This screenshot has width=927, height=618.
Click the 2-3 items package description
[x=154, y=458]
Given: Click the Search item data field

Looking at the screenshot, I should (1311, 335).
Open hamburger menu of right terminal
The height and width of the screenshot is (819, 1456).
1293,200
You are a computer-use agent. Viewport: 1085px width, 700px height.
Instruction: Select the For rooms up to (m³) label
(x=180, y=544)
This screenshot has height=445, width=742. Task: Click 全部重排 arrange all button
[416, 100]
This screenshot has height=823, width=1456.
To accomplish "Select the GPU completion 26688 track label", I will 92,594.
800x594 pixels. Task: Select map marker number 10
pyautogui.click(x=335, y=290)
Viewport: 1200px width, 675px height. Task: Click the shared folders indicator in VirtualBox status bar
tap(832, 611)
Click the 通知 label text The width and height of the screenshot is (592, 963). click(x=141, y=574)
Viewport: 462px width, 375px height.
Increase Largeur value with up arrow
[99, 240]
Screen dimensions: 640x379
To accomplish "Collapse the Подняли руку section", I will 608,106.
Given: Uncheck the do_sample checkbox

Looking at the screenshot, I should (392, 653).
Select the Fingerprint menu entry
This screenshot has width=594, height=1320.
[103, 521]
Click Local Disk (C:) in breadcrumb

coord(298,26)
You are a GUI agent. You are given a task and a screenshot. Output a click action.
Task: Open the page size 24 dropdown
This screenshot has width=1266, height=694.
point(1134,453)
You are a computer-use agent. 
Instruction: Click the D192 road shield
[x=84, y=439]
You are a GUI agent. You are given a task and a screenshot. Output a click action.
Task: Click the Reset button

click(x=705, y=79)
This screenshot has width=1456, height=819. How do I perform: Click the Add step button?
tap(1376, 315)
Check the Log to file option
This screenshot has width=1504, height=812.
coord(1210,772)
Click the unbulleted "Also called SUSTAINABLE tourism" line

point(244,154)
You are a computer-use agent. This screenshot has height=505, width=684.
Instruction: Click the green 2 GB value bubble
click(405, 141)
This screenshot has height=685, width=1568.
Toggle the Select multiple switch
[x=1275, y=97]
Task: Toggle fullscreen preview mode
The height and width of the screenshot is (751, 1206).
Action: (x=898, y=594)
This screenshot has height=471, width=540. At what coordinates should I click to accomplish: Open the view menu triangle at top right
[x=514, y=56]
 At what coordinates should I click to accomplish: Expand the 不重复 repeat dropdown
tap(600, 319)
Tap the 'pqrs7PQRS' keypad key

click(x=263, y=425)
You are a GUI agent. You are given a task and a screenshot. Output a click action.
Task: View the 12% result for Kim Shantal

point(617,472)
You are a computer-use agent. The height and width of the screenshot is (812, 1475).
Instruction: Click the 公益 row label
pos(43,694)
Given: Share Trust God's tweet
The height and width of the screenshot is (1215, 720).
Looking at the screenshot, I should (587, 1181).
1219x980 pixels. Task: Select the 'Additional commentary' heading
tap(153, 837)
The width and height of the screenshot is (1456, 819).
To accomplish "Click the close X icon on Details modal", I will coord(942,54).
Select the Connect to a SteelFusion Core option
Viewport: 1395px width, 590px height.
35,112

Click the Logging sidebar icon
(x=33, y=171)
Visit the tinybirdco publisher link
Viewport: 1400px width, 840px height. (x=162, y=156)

^^^^^^^^

Please format every line of the entries above as a JSON list of strings, one string per line, leaving out blank lines.

*Result*.
[
  "This screenshot has width=927, height=618.",
  "Click the 2-3 items package description",
  "[x=154, y=458]",
  "Given: Click the Search item data field",
  "Looking at the screenshot, I should (1311, 335).",
  "Open hamburger menu of right terminal",
  "The height and width of the screenshot is (819, 1456).",
  "1293,200",
  "You are a computer-use agent. Viewport: 1085px width, 700px height.",
  "Instruction: Select the For rooms up to (m³) label",
  "(x=180, y=544)",
  "This screenshot has height=445, width=742. Task: Click 全部重排 arrange all button",
  "[416, 100]",
  "This screenshot has height=823, width=1456.",
  "To accomplish \"Select the GPU completion 26688 track label\", I will 92,594.",
  "800x594 pixels. Task: Select map marker number 10",
  "pyautogui.click(x=335, y=290)",
  "Viewport: 1200px width, 675px height. Task: Click the shared folders indicator in VirtualBox status bar",
  "tap(832, 611)",
  "Click the 通知 label text The width and height of the screenshot is (592, 963). click(x=141, y=574)",
  "Viewport: 462px width, 375px height.",
  "Increase Largeur value with up arrow",
  "[99, 240]",
  "Screen dimensions: 640x379",
  "To accomplish \"Collapse the Подняли руку section\", I will 608,106.",
  "Given: Uncheck the do_sample checkbox",
  "Looking at the screenshot, I should (392, 653).",
  "Select the Fingerprint menu entry",
  "This screenshot has width=594, height=1320.",
  "[103, 521]",
  "Click Local Disk (C:) in breadcrumb",
  "coord(298,26)",
  "You are a GUI agent. You are given a task and a screenshot. Output a click action.",
  "Task: Open the page size 24 dropdown",
  "This screenshot has width=1266, height=694.",
  "point(1134,453)",
  "You are a computer-use agent. ",
  "Instruction: Click the D192 road shield",
  "[x=84, y=439]",
  "You are a GUI agent. You are given a task and a screenshot. Output a click action.",
  "Task: Click the Reset button",
  "click(x=705, y=79)",
  "This screenshot has width=1456, height=819. How do I perform: Click the Add step button?",
  "tap(1376, 315)",
  "Check the Log to file option",
  "This screenshot has width=1504, height=812.",
  "coord(1210,772)",
  "Click the unbulleted \"Also called SUSTAINABLE tourism\" line",
  "point(244,154)",
  "You are a computer-use agent. This screenshot has height=505, width=684.",
  "Instruction: Click the green 2 GB value bubble",
  "click(405, 141)",
  "This screenshot has height=685, width=1568.",
  "Toggle the Select multiple switch",
  "[x=1275, y=97]",
  "Task: Toggle fullscreen preview mode",
  "The height and width of the screenshot is (751, 1206).",
  "Action: (x=898, y=594)",
  "This screenshot has height=471, width=540. At what coordinates should I click to accomplish: Open the view menu triangle at top right",
  "[x=514, y=56]",
  " At what coordinates should I click to accomplish: Expand the 不重复 repeat dropdown",
  "tap(600, 319)",
  "Tap the 'pqrs7PQRS' keypad key",
  "click(x=263, y=425)",
  "You are a GUI agent. You are given a task and a screenshot. Output a click action.",
  "Task: View the 12% result for Kim Shantal",
  "point(617,472)",
  "You are a computer-use agent. The height and width of the screenshot is (812, 1475).",
  "Instruction: Click the 公益 row label",
  "pos(43,694)",
  "Given: Share Trust God's tweet",
  "The height and width of the screenshot is (1215, 720).",
  "Looking at the screenshot, I should (587, 1181).",
  "1219x980 pixels. Task: Select the 'Additional commentary' heading",
  "tap(153, 837)",
  "The width and height of the screenshot is (1456, 819).",
  "To accomplish \"Click the close X icon on Details modal\", I will coord(942,54).",
  "Select the Connect to a SteelFusion Core option",
  "Viewport: 1395px width, 590px height.",
  "35,112",
  "Click the Logging sidebar icon",
  "(x=33, y=171)",
  "Visit the tinybirdco publisher link",
  "Viewport: 1400px width, 840px height. (x=162, y=156)"
]